◆ PROBLEM DETAILS ◆
Leave every picture behind and copy the rest of the entries below exactly.

◆ INFORMATION ◆
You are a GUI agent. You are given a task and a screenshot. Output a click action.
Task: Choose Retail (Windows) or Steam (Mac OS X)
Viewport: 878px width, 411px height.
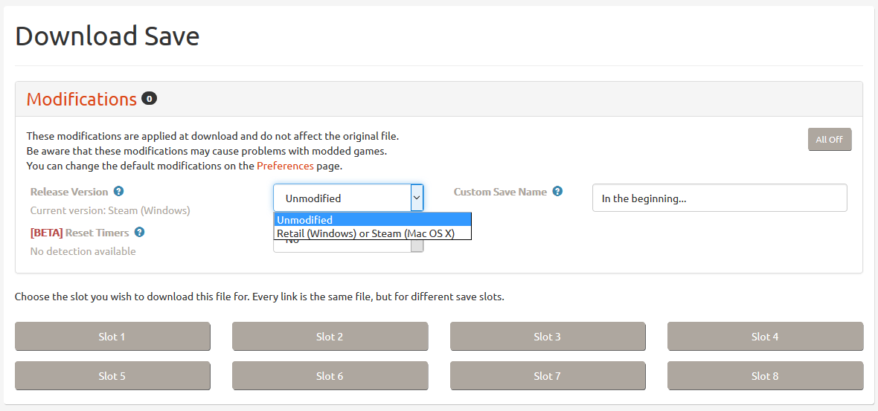(372, 233)
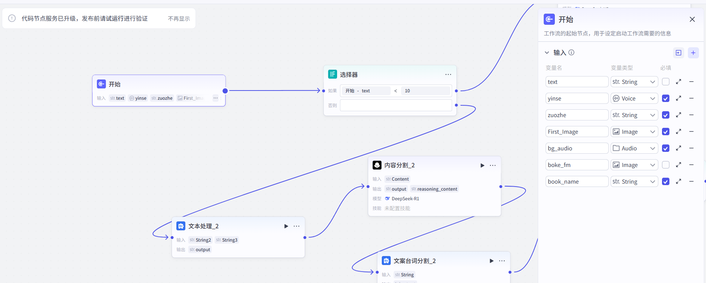Screen dimensions: 706x283
Task: Click the add input variable plus icon
Action: 693,53
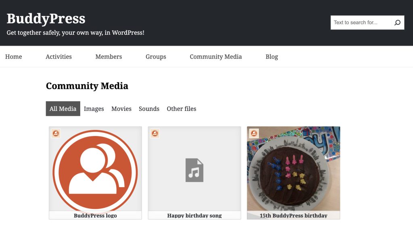The image size is (413, 238).
Task: Open the 15th birthday cake photo
Action: coord(294,169)
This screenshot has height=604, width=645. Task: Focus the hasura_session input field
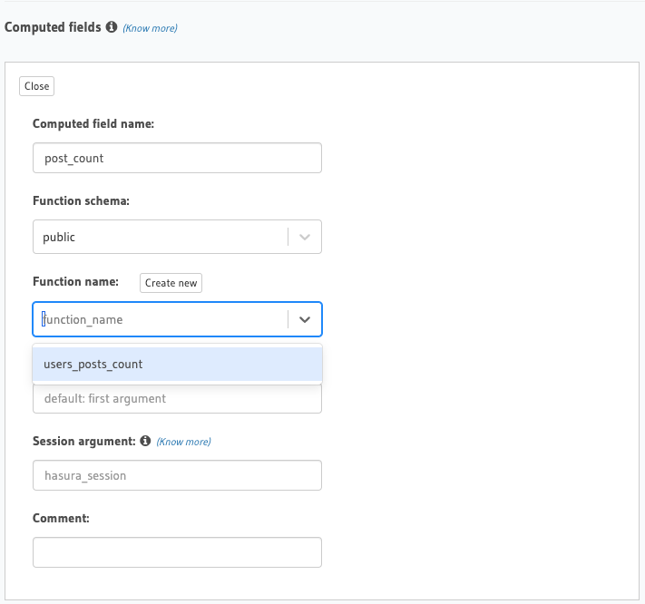pyautogui.click(x=177, y=475)
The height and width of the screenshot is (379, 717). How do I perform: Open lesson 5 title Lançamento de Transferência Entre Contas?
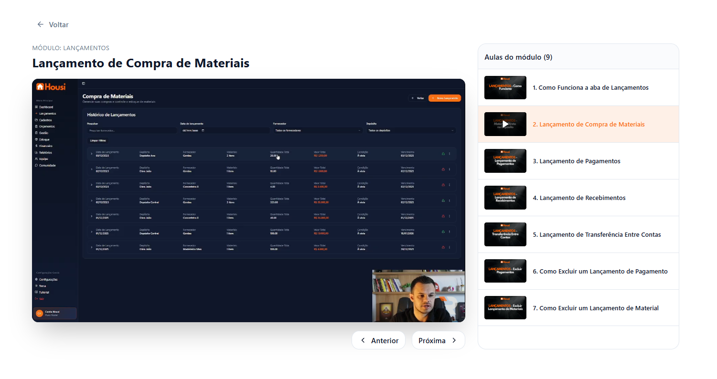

◆ SOLUTION FOR THIS EXERCISE ◆
You are a GUI agent. You are given a task and a screenshot. Output a click action.
Task: Choose Retail (Windows) or Steam (Mac OS X)
Viewport: 878px width, 411px height.
(372, 233)
Screen dimensions: 706x283
Task: Click the add input variable plus icon
Action: 693,53
The image size is (413, 238).
Task: Open the 15th birthday cake photo
Action: coord(294,169)
This screenshot has height=604, width=645. Task: Focus the hasura_session input field
pyautogui.click(x=177, y=475)
The height and width of the screenshot is (379, 717). How do I perform: Open lesson 5 title Lançamento de Transferência Entre Contas?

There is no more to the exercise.